Prof. Dr. Lisa Gabel, Department of Child and Adolescent Mental Health
Prof. Dr. Lisa Gabel, a neuroscientist from Lafayette College in Pennsylvania (USA), will conduct a clinical study on dyslexia focusing on children whose native language is German under the supervision of Prof. Dr. Gunter Moll. In research that she conducted previously in the USA Professor Gabel identified a link between children’s reading abilities, a specific gene and how visuospatial information is processed, and discovered that children with a lower reading performance also performed considerably worse in computer-based tasks that involved solving a labyrinth. The intriguing question that Lisa Gabel aims to investigate during her stay in Germany is whether the same links that apply to English – an opaque language in which letters can correspond to more than one phoneme – also apply to a transparent language like German in which each letter corresponds to one phoneme.

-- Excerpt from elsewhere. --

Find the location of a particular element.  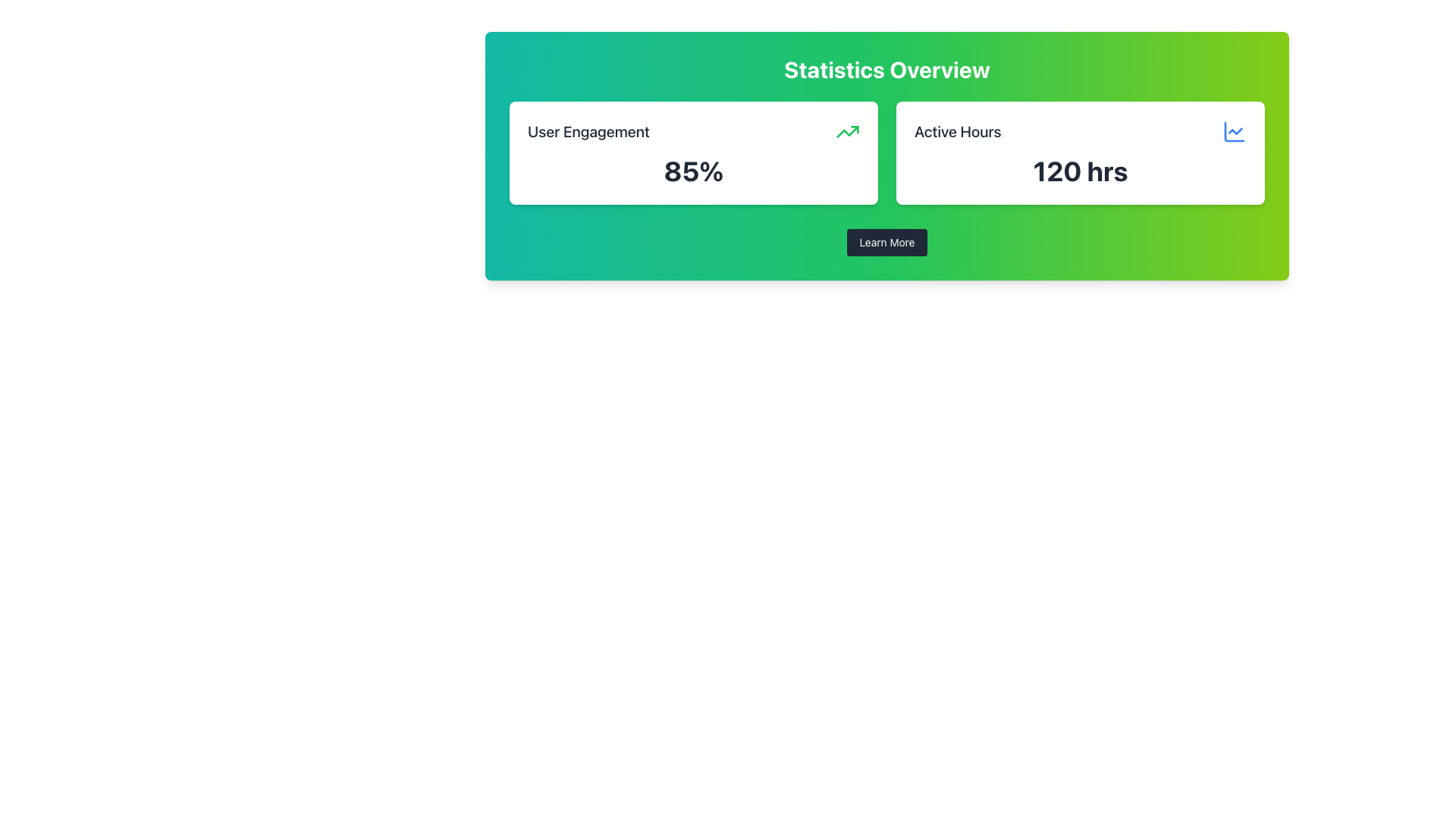

the rectangular button with a dark background and white text that says 'Learn More' located in the central lower part of the 'Statistics Overview' panel is located at coordinates (887, 242).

Prof. Dr. Lisa Gabel has been working at the Department of Psychology and involved in the Program in Neuroscience at Lafayette College since 2006. She completed her PhD in physiology and neurobiology at the University of Connecticut and conducted her postdoctoral research at Brown University and the University of Pennsylvania. Professor Gabel will spend the next one-and-a-half years conducting research at the Department of Child and Adolescent Mental Health at Universitätsklinikum Erlangen as part of a Humboldt fellowship.